She has interlaced with this natural beauty the tragic drama of a youth whose whole being is bent on the toil and thrift and worldly success only to find himself defeated on the morrow of the harvest by the firing of the cornricks by the father of his lover. The dour figure of Gideon Sarn is set against that of his gentle sister, Prudence, who tells the tale. She is a woman flawed with a hare-shotten lip and cursed in the eyes of the neighbours until her soul’s loveliness is discerned by Kester Woodseaves, the weaver. And so there comes to her at the end of the story the love which is ‘the peace to which all hearts do strive.’

Stokesay Castle


The strength of the book is not in its insight into human character, though that is not lacking. Nor does it lie in the inevitability which with the drama is unfolded and the sin of an all-absorbing and selfish ambition punished. It lies in the fusion of the elements of nature and man, as observed in this remote countryside by a woman even more alive to the changing moods of nature than of man. Almost any page at random will furnish an illustration of the blending of human passion with the fields and skies.



‘So they rode away, and the sound of the people died till it was less than the hum of a midge, and there was nothing but a scent of rosemary, and warm sun, and the horse lengthening its stride towards the mountains, whence came the air of morning’ (p. 126).

One reviewer compared Precious Bane to a sampler stitched through long summertime evenings in the bay window ofa remote farmhouse. And sometimes writers of Welsh and Border origin, like William Morris, have had their work compared to old tapestries. But while these comparisons suggest something of the harmonies of colour they fail to convey the emotional force which glows in these pages. Nature to Mary Webb was not a pattern on a screen. Her sensibility is so acute and her power over words so sure and swift that one who reads some passages in Whitehall has almost the physical sense of being in Shropshire cornfields.

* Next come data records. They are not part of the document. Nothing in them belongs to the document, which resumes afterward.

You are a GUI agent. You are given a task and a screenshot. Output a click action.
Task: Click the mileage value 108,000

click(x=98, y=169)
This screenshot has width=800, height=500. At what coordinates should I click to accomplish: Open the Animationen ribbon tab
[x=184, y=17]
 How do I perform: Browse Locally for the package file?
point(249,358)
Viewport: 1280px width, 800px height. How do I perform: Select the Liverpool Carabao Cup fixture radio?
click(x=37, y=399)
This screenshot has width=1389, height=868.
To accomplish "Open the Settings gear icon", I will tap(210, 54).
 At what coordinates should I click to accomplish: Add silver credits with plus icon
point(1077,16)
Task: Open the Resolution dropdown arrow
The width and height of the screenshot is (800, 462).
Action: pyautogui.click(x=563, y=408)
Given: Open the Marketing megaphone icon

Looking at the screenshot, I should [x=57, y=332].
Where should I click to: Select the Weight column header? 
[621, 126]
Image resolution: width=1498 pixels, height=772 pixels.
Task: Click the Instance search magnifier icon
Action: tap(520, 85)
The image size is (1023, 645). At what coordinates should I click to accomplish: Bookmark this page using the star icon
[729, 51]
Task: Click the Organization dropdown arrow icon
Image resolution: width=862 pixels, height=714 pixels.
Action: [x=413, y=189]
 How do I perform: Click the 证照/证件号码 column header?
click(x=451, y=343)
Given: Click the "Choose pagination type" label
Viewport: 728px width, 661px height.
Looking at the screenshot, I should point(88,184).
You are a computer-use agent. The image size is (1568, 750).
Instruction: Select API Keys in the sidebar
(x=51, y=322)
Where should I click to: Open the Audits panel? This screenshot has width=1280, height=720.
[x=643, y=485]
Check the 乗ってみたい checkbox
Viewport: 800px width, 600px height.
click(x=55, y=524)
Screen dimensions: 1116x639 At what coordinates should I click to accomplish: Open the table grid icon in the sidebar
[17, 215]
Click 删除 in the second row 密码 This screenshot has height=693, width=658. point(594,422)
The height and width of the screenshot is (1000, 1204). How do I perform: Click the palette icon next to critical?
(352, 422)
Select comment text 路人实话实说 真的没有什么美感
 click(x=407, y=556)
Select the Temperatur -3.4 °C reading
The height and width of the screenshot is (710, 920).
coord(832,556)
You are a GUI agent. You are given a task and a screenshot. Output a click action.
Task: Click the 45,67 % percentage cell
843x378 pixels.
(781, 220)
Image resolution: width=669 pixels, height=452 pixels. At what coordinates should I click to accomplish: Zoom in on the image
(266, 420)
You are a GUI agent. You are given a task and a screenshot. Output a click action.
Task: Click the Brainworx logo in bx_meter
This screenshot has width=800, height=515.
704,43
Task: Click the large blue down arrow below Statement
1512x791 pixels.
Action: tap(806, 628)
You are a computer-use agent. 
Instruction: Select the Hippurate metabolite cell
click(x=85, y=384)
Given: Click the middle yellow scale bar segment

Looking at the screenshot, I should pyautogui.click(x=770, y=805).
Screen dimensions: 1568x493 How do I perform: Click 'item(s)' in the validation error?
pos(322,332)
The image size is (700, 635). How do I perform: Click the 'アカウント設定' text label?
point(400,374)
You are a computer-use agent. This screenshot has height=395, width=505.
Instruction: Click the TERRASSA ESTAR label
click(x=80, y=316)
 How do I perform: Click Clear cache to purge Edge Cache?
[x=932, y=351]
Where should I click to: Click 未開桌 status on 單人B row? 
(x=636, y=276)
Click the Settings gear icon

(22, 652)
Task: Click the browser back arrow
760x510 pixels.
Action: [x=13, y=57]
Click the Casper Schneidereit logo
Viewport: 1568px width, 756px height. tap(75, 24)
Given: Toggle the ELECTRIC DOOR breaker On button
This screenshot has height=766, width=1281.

Unintended multiple exposure somewhere in Shropshire

Precious Bane is a revelation not of unearthly but of earthly beauty in one bit of the England of Waterloo, the Western edge, haunted in the shadows of superstition, the legendary lore and phantasy of neighbours on the Border, differing in blood and tongue. This mingling of peoples and traditions and turns of speech and proverbial wisdom is what Mary Webb saw with the eye of the mind as she stood at her stall in Shrewsbury market, fastened in her memory, and fashioned for us in the little parcel of novels which is her legacy to literature.
Stanley Baldwin
10 Downing Street, S.W.1
October 1928




There is a moment in Precious Bane by which our hare
-lipped heroine (stark naked) is pulled up a trap in a room where there is a pink light and smoke and the seated Squire who is there to see the raising of Venus that is as erotic a scene as I have ever read. I will not reveal any further details. But I would like to precede what to me is the better part of the quote above in Baldwin’s introduction:

I saw a great crowd of people beside the troubled water of Sarn. They were dressed in holiday colours, but their faces were evil. Then one came riding through them in a tall horse, and his face was the face of the weaver. A woman stood forth from the crowd. She had a necklace if green glass beads and green blazing eyes. She cried out- ‘My body, my body, for a ride in your saddle!” But he turned aside from her to one who stood hidden, in a torn, sad-coloured dress, with a hare-shotten lip. He stooped to her, saying – ‘Ah, my dear acquaintance!’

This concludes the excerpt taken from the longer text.